Dear Dave, I hope you really are listening!

Dear Dave,

I hear that you and Jeremy Hunt have cancelled the meetings with junior doctors round the country and I saw a film of you looking most surprised when one of them told you what a hash you had made of the contracts.  I am hopeful that you are in a quiet session with Jeremy and George and working out how you can undo this awful mistake.  You see I just don't believe that you don't care and I don't believe that you want the doctors I know going off to Australia or not being able to have babies while they are under punitive contracts with the National Health Service.

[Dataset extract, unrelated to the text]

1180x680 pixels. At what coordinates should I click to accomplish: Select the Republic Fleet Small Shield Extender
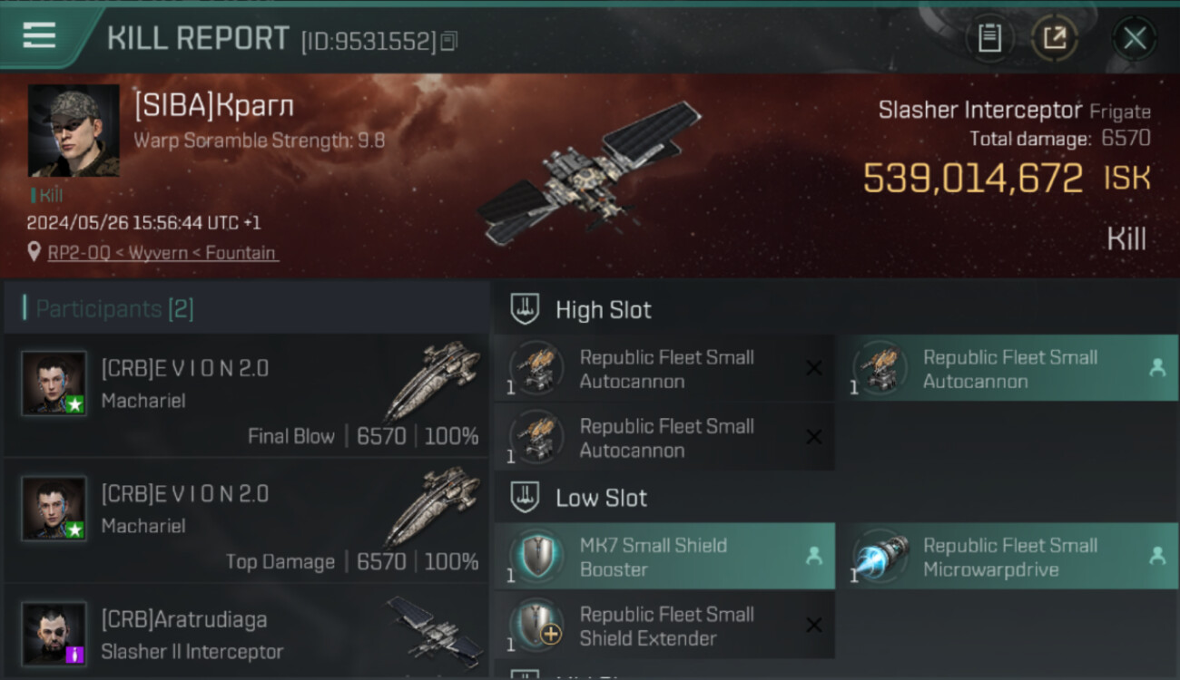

Grandpa and I are on holiday with our family who have decided we need looking after!  They do the driving and the cooking and the planning of our days and we have been rather surprised and delighted to find that they are a wonderful new generation, one is a teacher, two are doctors and one is a civil servant.  They are all wanting to make a difference to their fellow beings and have reasonable lives themselves.  I am sure that YOU like us want this to be the case but for sure it isn't if you drive through these terrible terribly unfair contracts

Love to you and Jeremy and George and all your cabinet colleagues who I am sure are doing your best to sort this out.

10 people's Granny

See below Nick Aresti in the Huffington Post

British healthcare workers discovered DNA. They designed the first antibiotic. They invented the ophthalmoscope, the thermometer, the CT scanner and the MRI machine. They were the first to stop and start a beating heart and the first to conceive a baby in a test tube. They operated on me within weeks of being born, and recently gave my elderly relative first class health care when she broke her hip.
I am proud to work for the NHS. It's a wonderful institution that we should all be proud of. I remember I once asked a consultant why he went over and above what was expected of him, in effect doing the job of two consultants. Without a moment's hesitation, he replied; "the NHS took care of me so well in my training, that I owe it to the NHS". Echoing his sentiment, other than the well being of my patients, what underpins my dedication to the NHS is that the NHS has looked after me, and so I must look after it. Many of my colleagues have resisted offers to double their salaries in consultancy firms and plenty have refused offers of working abroad, for better working conditions, hours and pay.
I will attempt to explain the injustice surrounding the proposed contracts. You have heard the rhetoric. You have seen the petitions across social media. You have seen the facts and figures demonstrating a 30% cut in the salaries and changes in the working patterns of junior doctors, most of whom in my experience work tirelessly for their patients. If you were faced with a cut in your salary by a third, when you had only ever exceeded your targets, you would probably be left with a distinct feeling of injustice. You would probably consider seeking alternative employment.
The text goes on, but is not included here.